Bugün yazımın büyük bölümünü Hoca'lara ayırmışken birde Başöğretmen Mourinho için bazı şeyler söylemek istiyorum. Hemen bir defa daha hatırlatayım Mourinho yıllardır ilgiyle ve hayranlıkla takip ettiğim değerli bir Futbol adamıdır ve ben onun kariyerine büyük saygı duyuyorum. Ancak söylemek istediğim bugünümüzle ilgili şeyler, Mourinho devamlı birşeyler anlatıyor, her maç sonrası ders verir tarzda birçok gereksiz söylemlerde bulunuyor ve kaybedilen puanların sorumluluğunu hiç üstlenmiyor, kimsede çıkıp kendisine, Hocam iyisin hoşsun ama, bırak Türk futbolunu tanımayı, sen daha kendi takımını tam olarak tanıyamadın demiyor. Her maça değişik kadro ile çıkan, çoğu zaman ilk onbirde olmaması gereken oyunculara şans veren ve hala ideal onbiri kuramayan bir Hoca'nın önce kendisini sorgulaması gerekir diye düşünüyorum.

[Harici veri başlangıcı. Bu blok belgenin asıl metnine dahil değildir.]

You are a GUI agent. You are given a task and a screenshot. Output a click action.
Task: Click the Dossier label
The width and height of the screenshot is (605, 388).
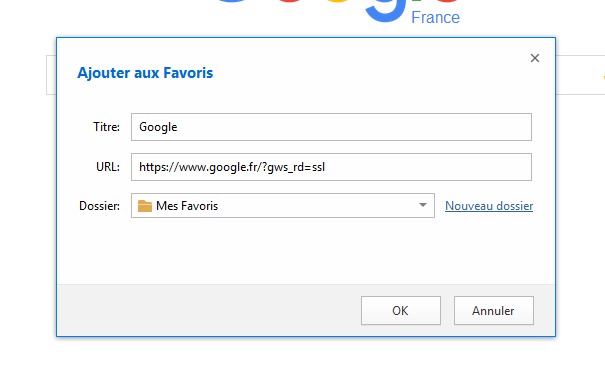tap(99, 206)
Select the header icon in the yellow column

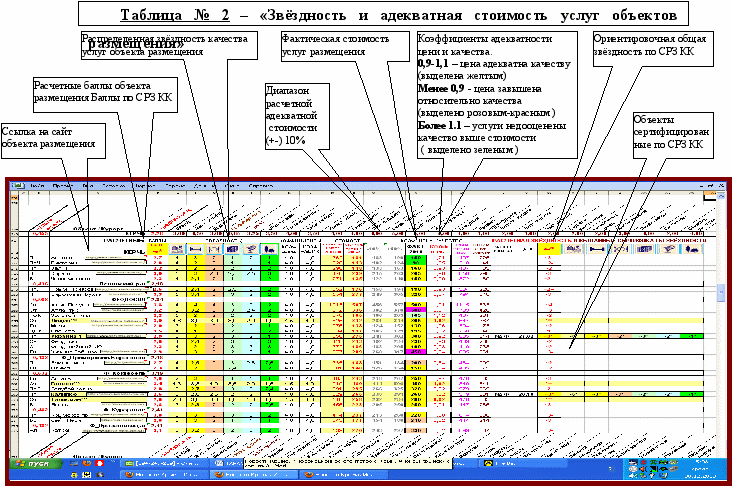coord(196,248)
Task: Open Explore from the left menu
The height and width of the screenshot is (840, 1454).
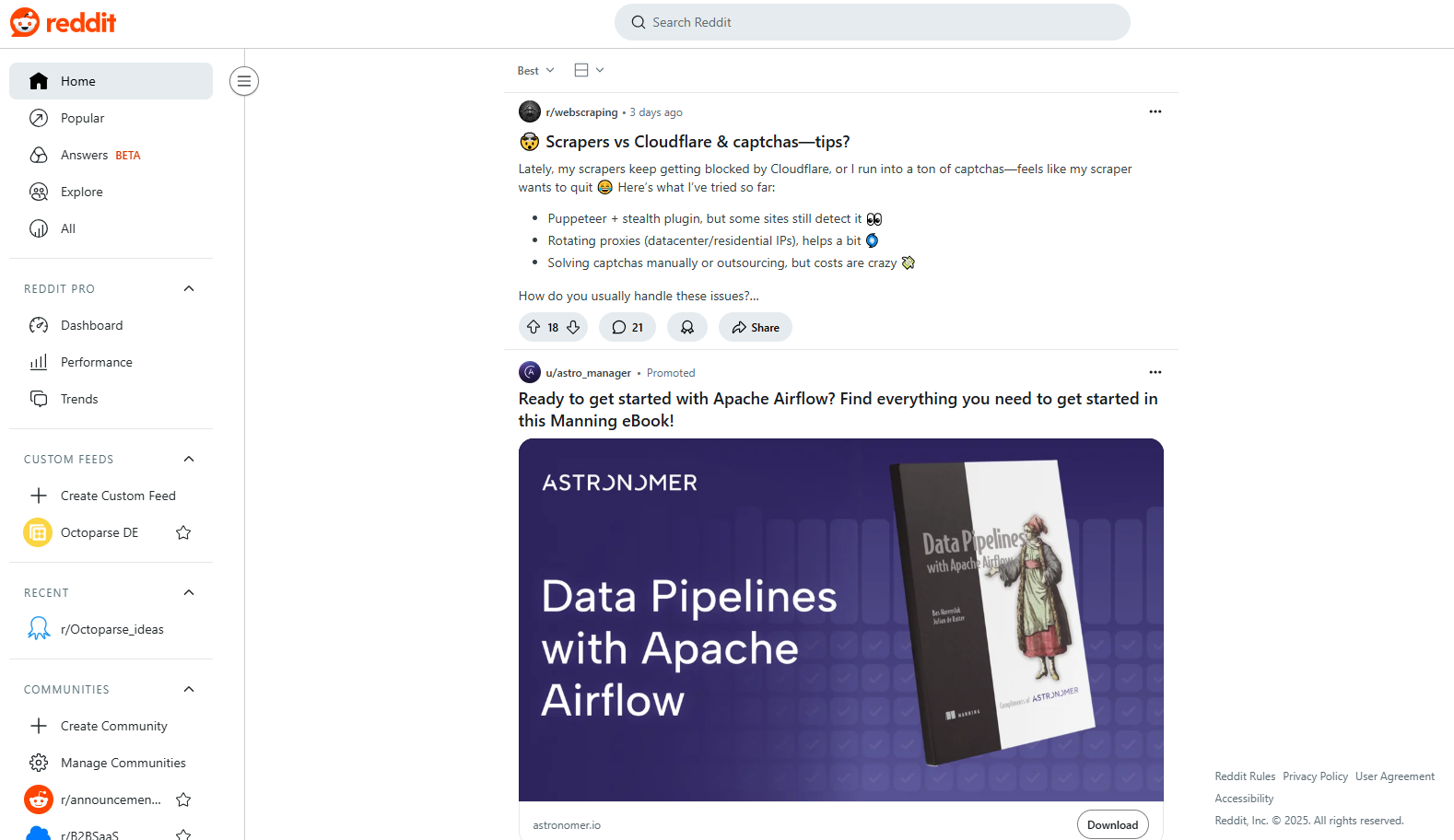Action: tap(81, 192)
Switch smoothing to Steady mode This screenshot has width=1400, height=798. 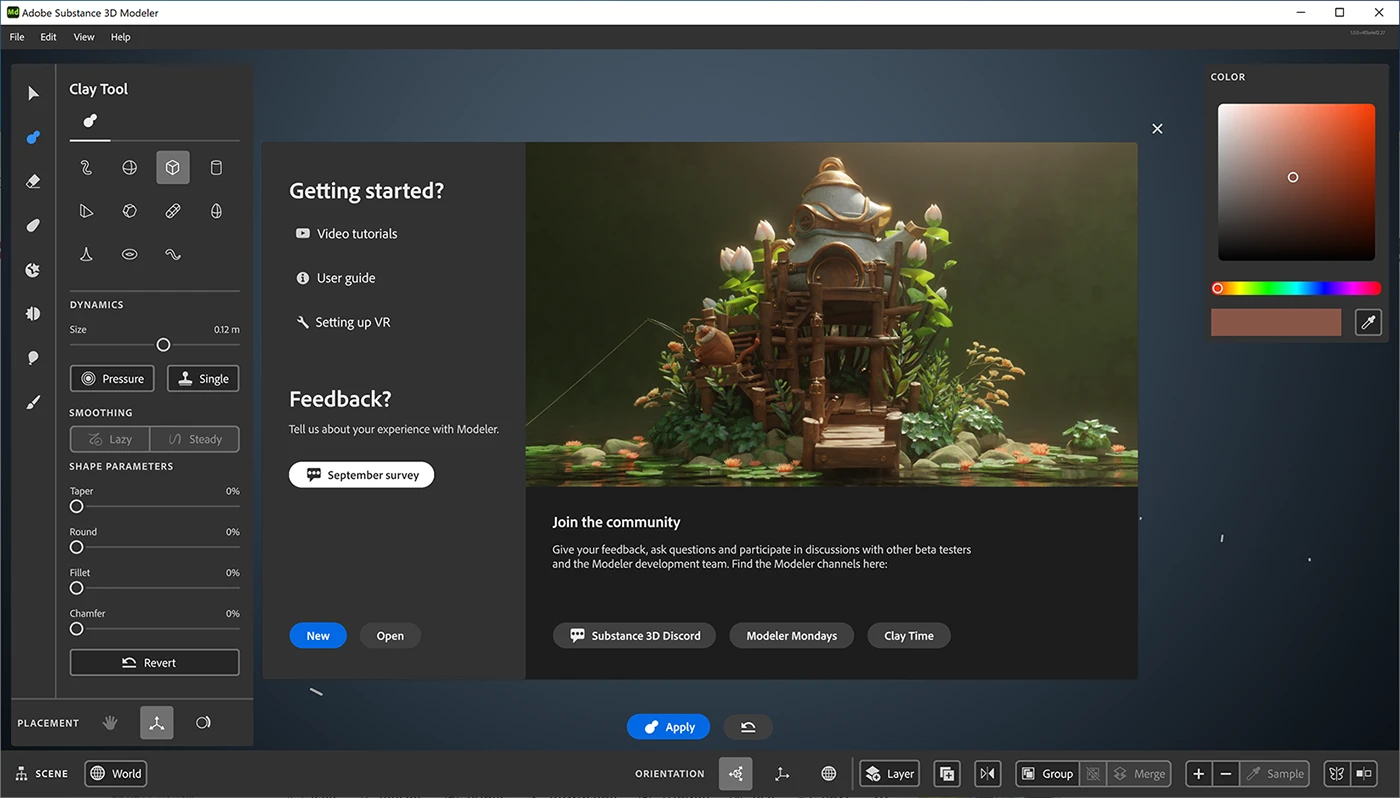click(194, 438)
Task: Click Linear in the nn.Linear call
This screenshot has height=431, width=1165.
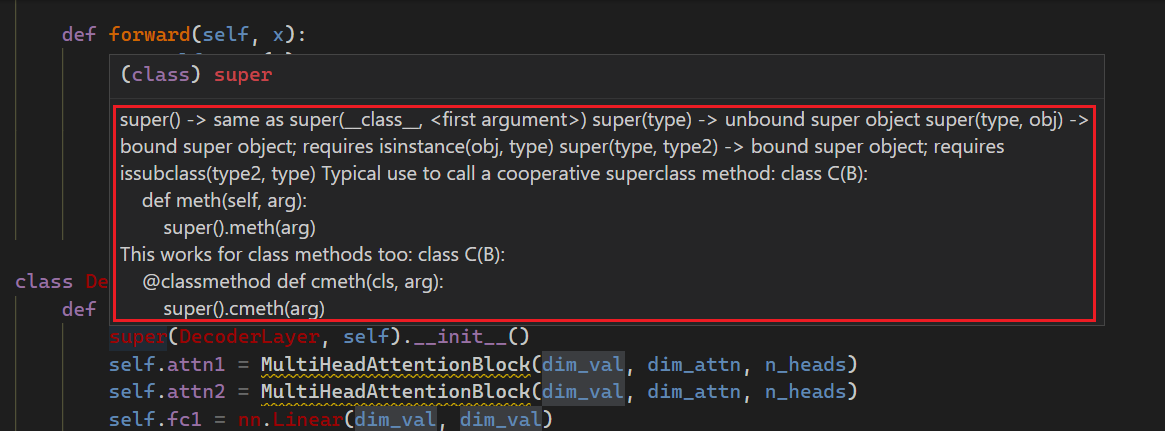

Bu düşüncemede bazı kanıtlar eklemek istiyorum. Defalarca yazdığım gibi, benim şampiyonluktaki en büyük favorim Fenerbahçe'dir. Sezon başında Cengiz Ünder'in, Kruniç'in, Samet'in ve Levent'in kesinlikle büyük takım oyuncuları olmadıklarını defalarca yazmıştım. Bunlara ilaveten çok değerli iki büyük oyuncudan daha örnekler vermiştim hemde üç dört defa. Kimdi bunlar, büyük hayranlık duyduğum Dzeko ve Tadiç, bu iki oyuncu aynı anda ilk onbirde oynarsa, takımın gücü düşer ve eksik oyuncuyla oynar hale gelir ve tüm yük orta sahaya biner demiştim. Ben bu takımın Hocası değilim ama verdiğim örneklein hiçbirinde yanılmadım, geçmiş maçlara bakıldığında adı geçen oyuncuların hataları ile Fenerbahçe hem Avrupa maçlarında hemde ligde hangi puanları kaybettiğini açık ve net olarak görebiliriz.

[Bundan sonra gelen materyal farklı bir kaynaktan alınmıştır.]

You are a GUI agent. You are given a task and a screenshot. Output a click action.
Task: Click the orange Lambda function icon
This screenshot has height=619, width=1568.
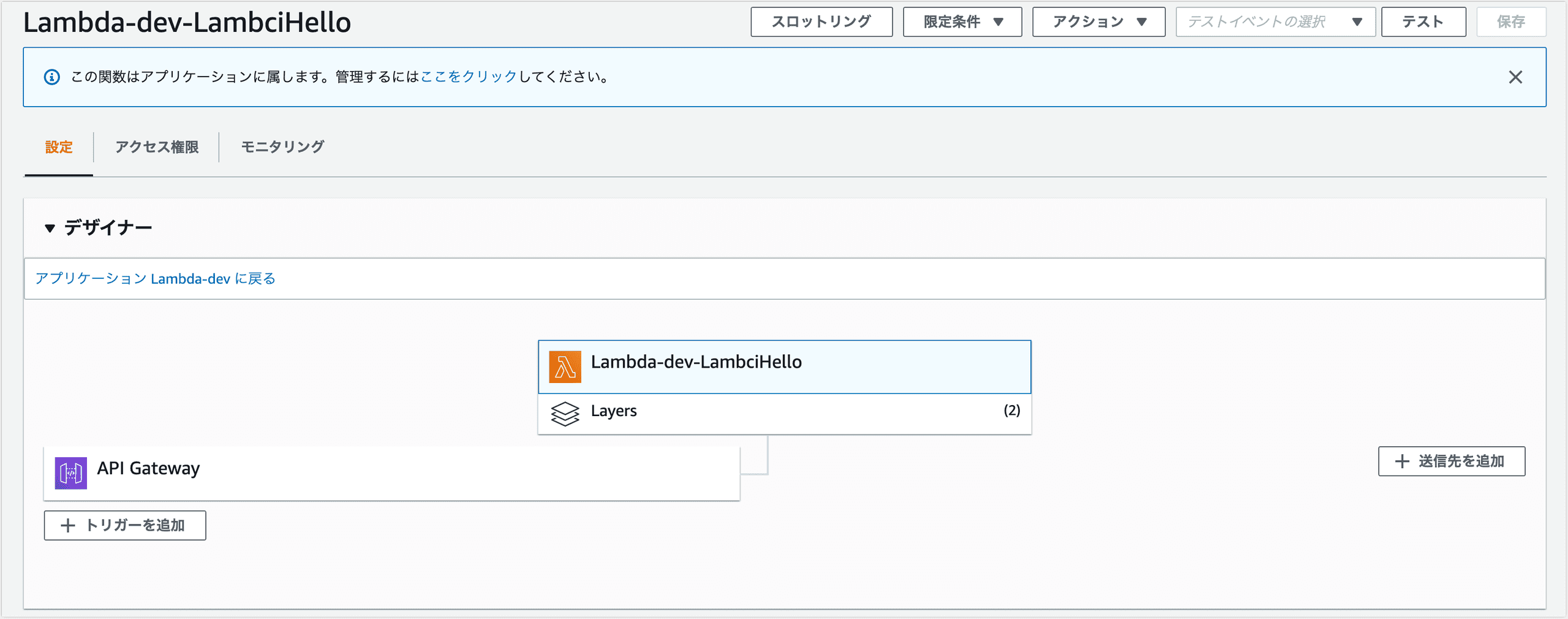tap(564, 367)
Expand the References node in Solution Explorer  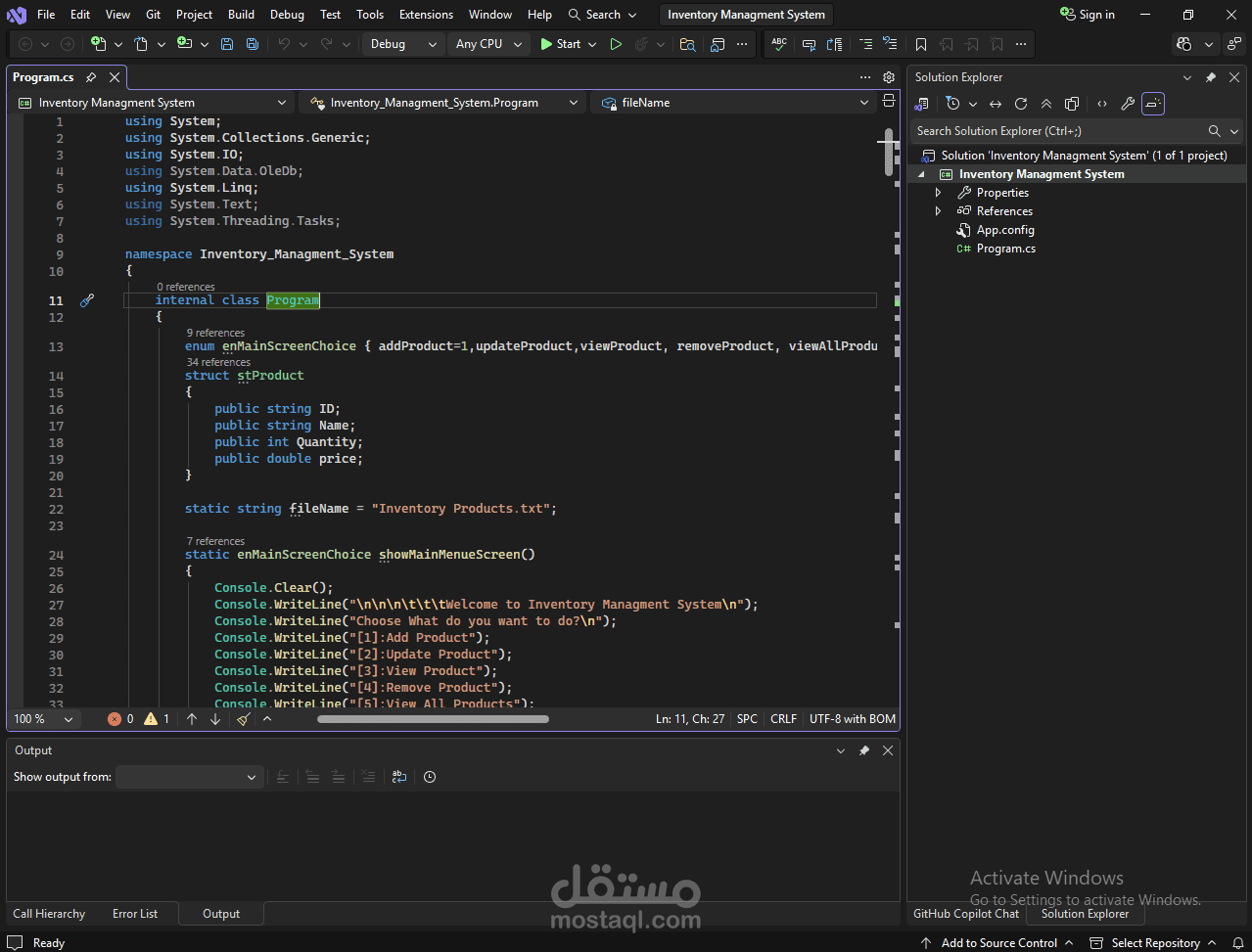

Mourinho Hoca biraz susmalı, ders vermeyi bırakmalı ve biran önce elindeki kadroyu ezberlemelidir. Acil olarak ilk onbirini belirlerse kısa zamanda takım istikrarı yakalar ve başarı çizgisi hızla yukarı doğru gider.
Süperlig'in ikinci yarısında tüm kulüplerimize kolaylıklar diliyorum. Özellikle yeni seçilen TFF Başkanı ve yönetici arkadaşlarınada başarılar diliyorum. İçinde yaşadığımız Hakem kaosundanda kurtulmanın tek yolunun, yeni, tarafsız ve bağımsız hakemler yetiştirene kadar, iki sezon arka arkaya maçlara Yabancı Hakemler ile devam etmek olduğuna inanıyorum.